### [What is asked]
Rewrite the records below with "checkbox" renamed to "tick box" and everything else left as it is. Leave out the pictures.

### [Data supplied]
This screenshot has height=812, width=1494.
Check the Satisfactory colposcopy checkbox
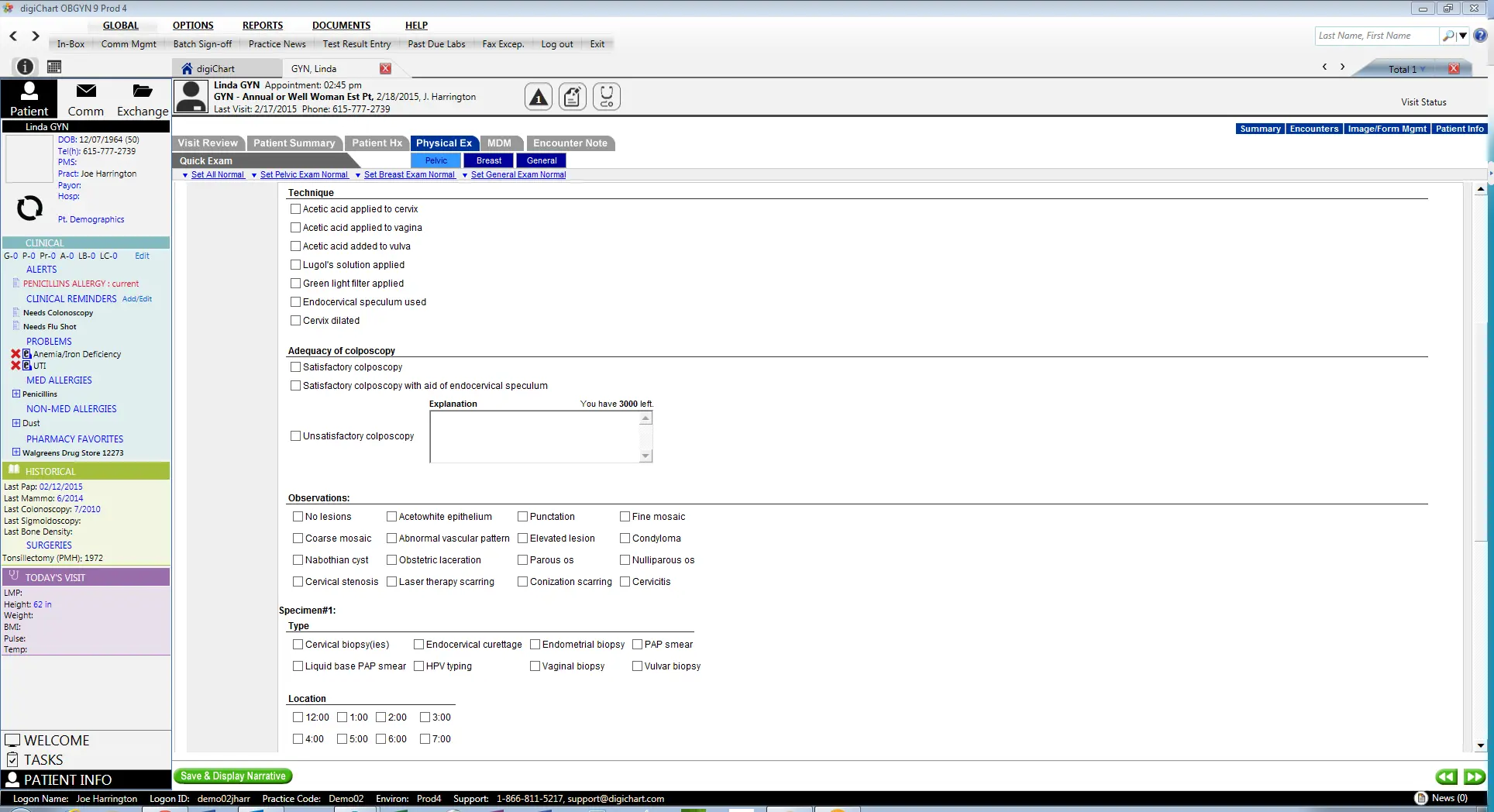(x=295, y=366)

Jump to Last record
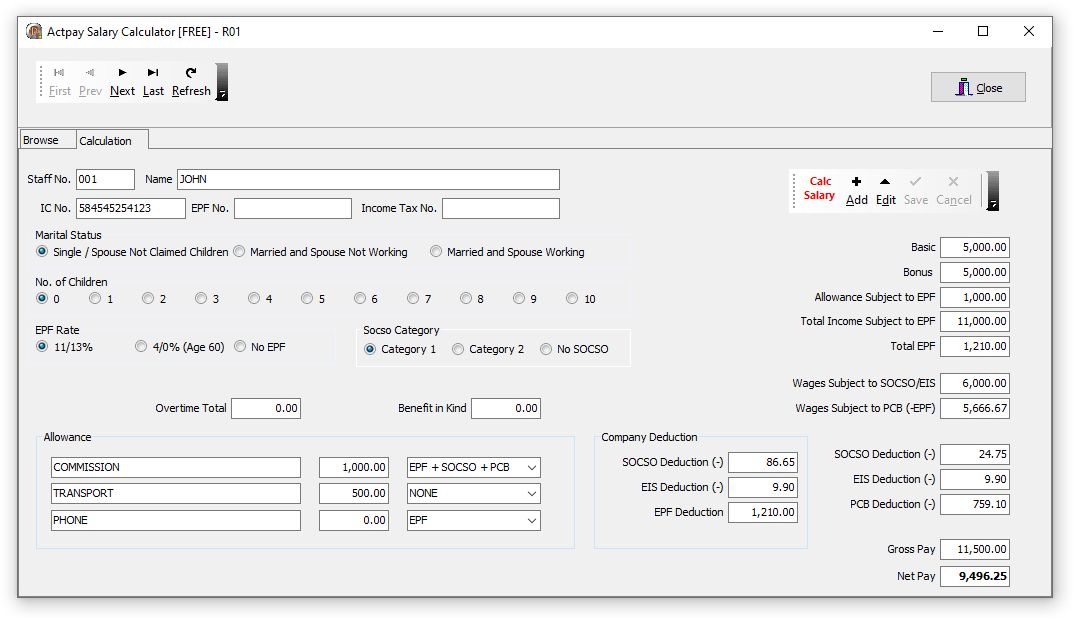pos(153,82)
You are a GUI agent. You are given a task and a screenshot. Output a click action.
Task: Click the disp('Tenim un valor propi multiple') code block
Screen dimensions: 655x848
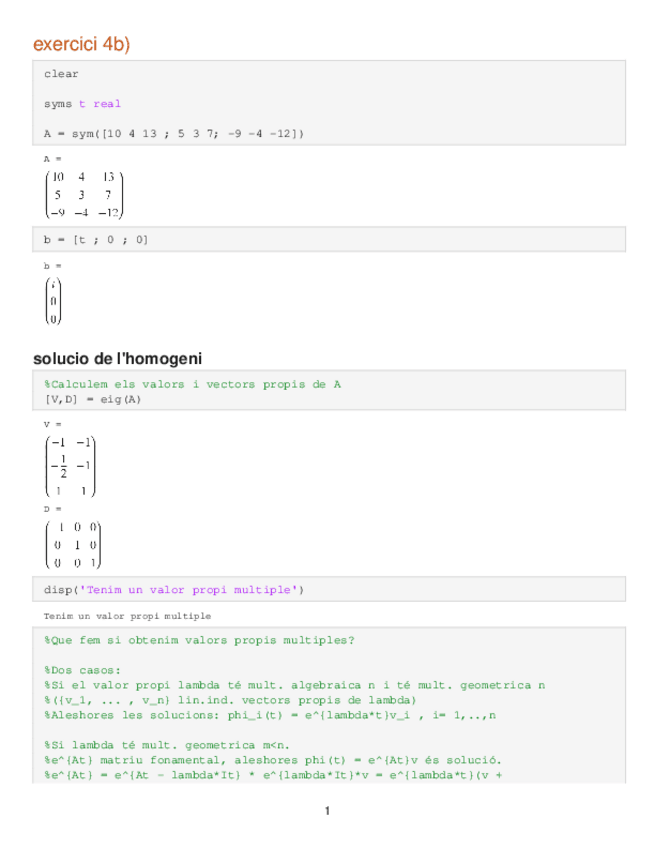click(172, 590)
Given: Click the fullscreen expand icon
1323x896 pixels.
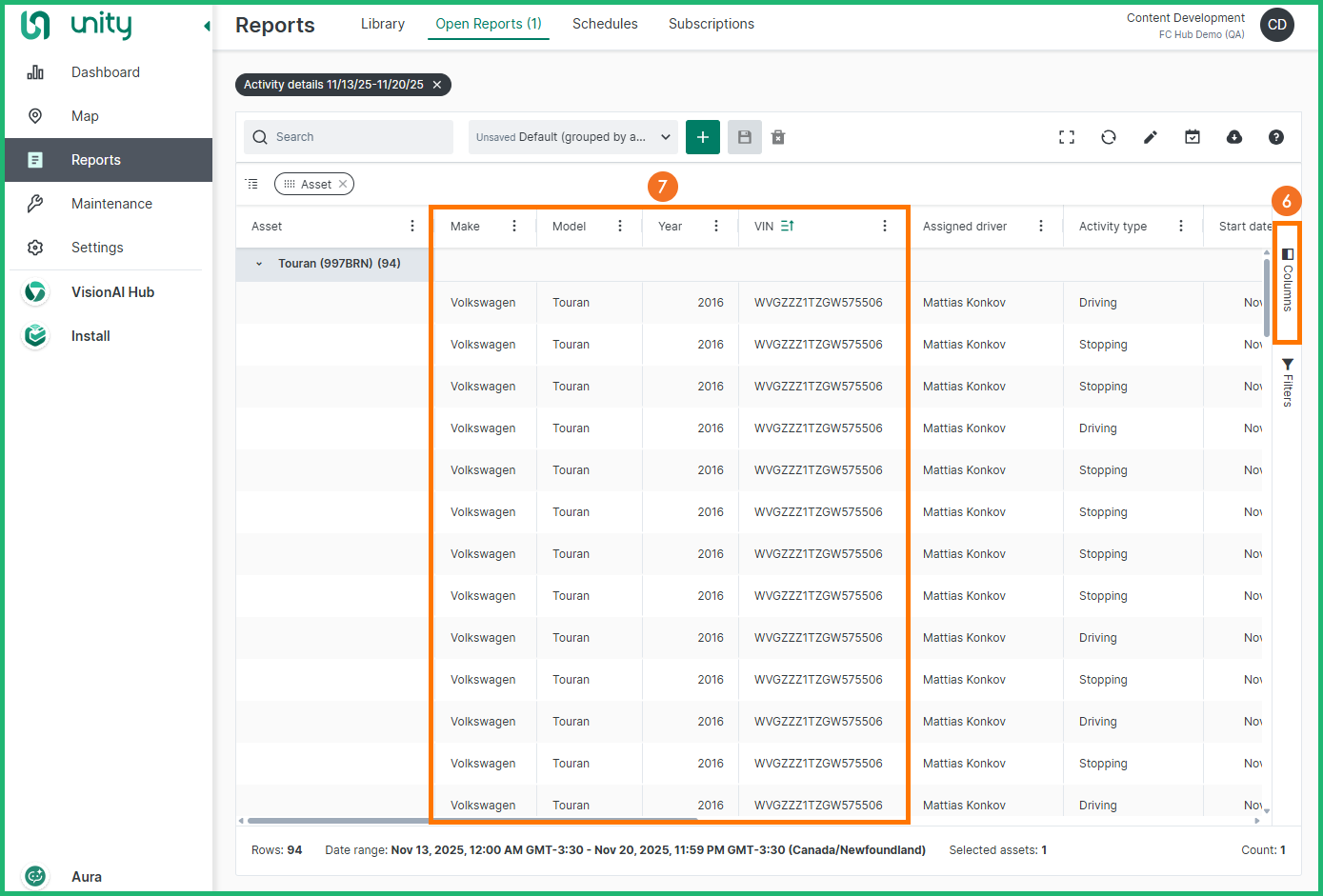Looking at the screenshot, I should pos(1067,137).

### [Written answer]
This screenshot has height=812, width=1494.
Check the Satisfactory colposcopy tick box
(x=295, y=366)

Jump to Last record
pos(153,82)
You are a GUI agent. You are given a task and a screenshot. Output a click action.
Task: Click the disp('Tenim un valor propi multiple') code block
Screen dimensions: 655x848
click(172, 590)
Given: Click the fullscreen expand icon
1323x896 pixels.
Looking at the screenshot, I should pos(1067,137).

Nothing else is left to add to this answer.